En küçük element olan hidrojen büyük patlamadan sonra büyük miktarda oluşmuştur. Bu sırada ayrıca helyum, lityum ve berilyum da ortaya çıkmıştır. Daha ağır elementleri ortaya çıkartmak için daha yüksek miktarda enerji gerekiyordu. Hidrojen ve helyum gazları birleşerek bulutları oluşturdu, bu bulutlar da çökerek yıldızları ortaya çıkardı.
Yıldızlardaki sıcaklık ve basınç nükleer füzyonu başlattı. Hidrojen atomları birbirine kaynayarak helyumu ortaya çıkardı: Yıldızlar yaşlandıkça helyum atomları karbon, azot ve oksijen gibi daha ağır elementleri oluşturdular.
Yıldızın kütlesine bağlı olarak, bu işlem bazen devam etti ve 26’ya kadar olan elementleri (demir) oluşturdu. Bu kritik noktadan sonra füzyon reaksiyonları enerji yaymayı durdurdu. Yıldızlar kullanılabilir yakıtlarını tükettikten sonra çöktüler, daha sonra gazları ve ağır elementleri uzaya püskürttüler.

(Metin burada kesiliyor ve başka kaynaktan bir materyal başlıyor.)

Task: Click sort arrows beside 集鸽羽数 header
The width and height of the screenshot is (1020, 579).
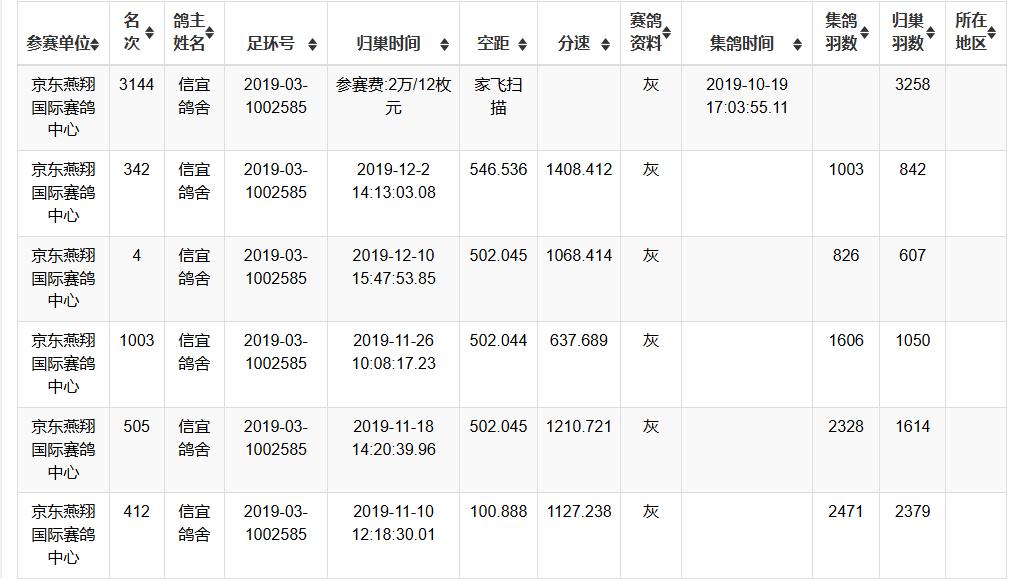Action: [x=865, y=32]
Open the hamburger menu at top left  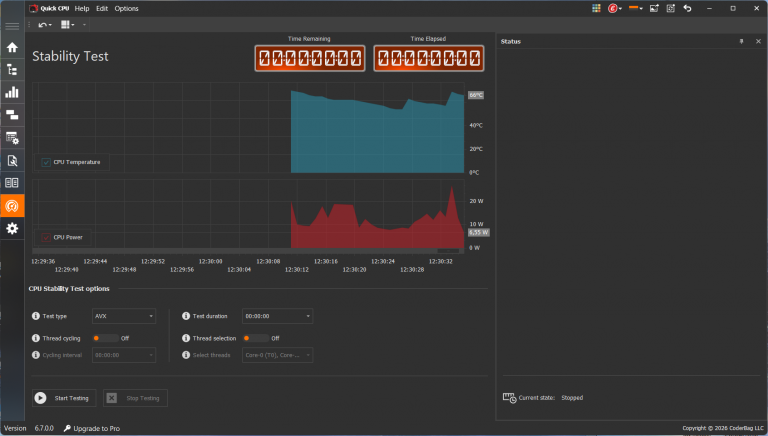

Çok büyük yıldızlar patlayarak süpernovaları oluşturdu. Bu patlamalarda çıkan enerji demirden daha ağır elementlerin oluşmasına neden oldu. Bu patlayan yıldızların kalıntıları, hidrojenle birleşerek yeni yıldızlar oluşturdu ve bizim Güneş Sistemi‘miz gibi yıldız ve gezegen sistemleri doğdu. Bugün Dünya‘da gördüğümüz elementler hep bu olayların sonucunda ortaya çıktı. Yani bedenlerimizi oluşturan elementlerin hepsi kadim yıldızlardan geliyor diyebiliriz.
Hepimiz Yıldız Tozuyuz!
Oksijen (%65)
Bedenimizin ağırlığının yarıdan fazlasını oksijen oluşturur. Suyun ana bileşenlerinden biridir, yağ ve protein gibi biyolojik moleküllerin temel elementlerinden biridir.
Karbon (%18,5)
Karbon diğer elementlerle dört bağ kurabilir. Bu yüzden karmaşık, büyük moleküller üretmek için idealdir. Yağ, protein, şeker ve DNA‘nın temel yapıtaşlarından biridir.
Hidrojen (%9,5)
Tüm biyolojik moleküllerde bulunan üçüncü temel element hidrojendir. Bedenimizde karbon ve oksijene göre daha fazla hidrojen atomu bulunur.
Azot (%3,2)
Oksijen, karbon ve hidrojen tüm biyolojik moleküllerin temelini oluşturur ancak diğer elementlerin çoğu küçük oranlarda kullanılır. Azot hem DNA hem de proteinlerde yer alır.
Kalsiyum (%1,5)
Kalsiyum, kemik ve dişlerde bulunur. Hücreler birbirine sinyal gönderirken kas ve sinir fonksiyonlarında kullanılan elementlerdendir.
Fosfor (%1)
Fosfor da kalsiyum gibi kemik ve dişleri güçlendiren elementlerdendir. Enerji kullanımında da rol oynar, DNA‘nın temel yapıtaşlarından biridir ve tüm DNA yapısını bir arada tutmaya yarar.
Potasyum (%0,4)
Potasyum iyonları hücrelerin ve beden sıvılarının içinde bulunur. Elektrik yükü taşıdıkları için sinir hücreleri ve kas hücreleri tarafından kullanılır.
Kükürt (%0,3)
Kükürt de proteinin yapıtaşlarından biridir. Diğer sülfür atomları ile güçlü bağlar kurabilir ve proteinlerin şekillenmesinde rol oynar.
Sodyum (%0,2)
Sodyum da bedenin içindeki elektrik akımının taşınmasından sorumludur. Potasyum ve klorla beraber sinir ve kas fonksiyonlarının gerçekleşmesinde rol oynar.
Geriye Kalanlar (%0,4)
Bedenimizde bunlara ek olarak klor, magnezyum, manganez, demir, flor, kobalt, bakır, çinko, selenyum, molbidenyum, iyot, lityum ve alüminyum elementleri bulunur.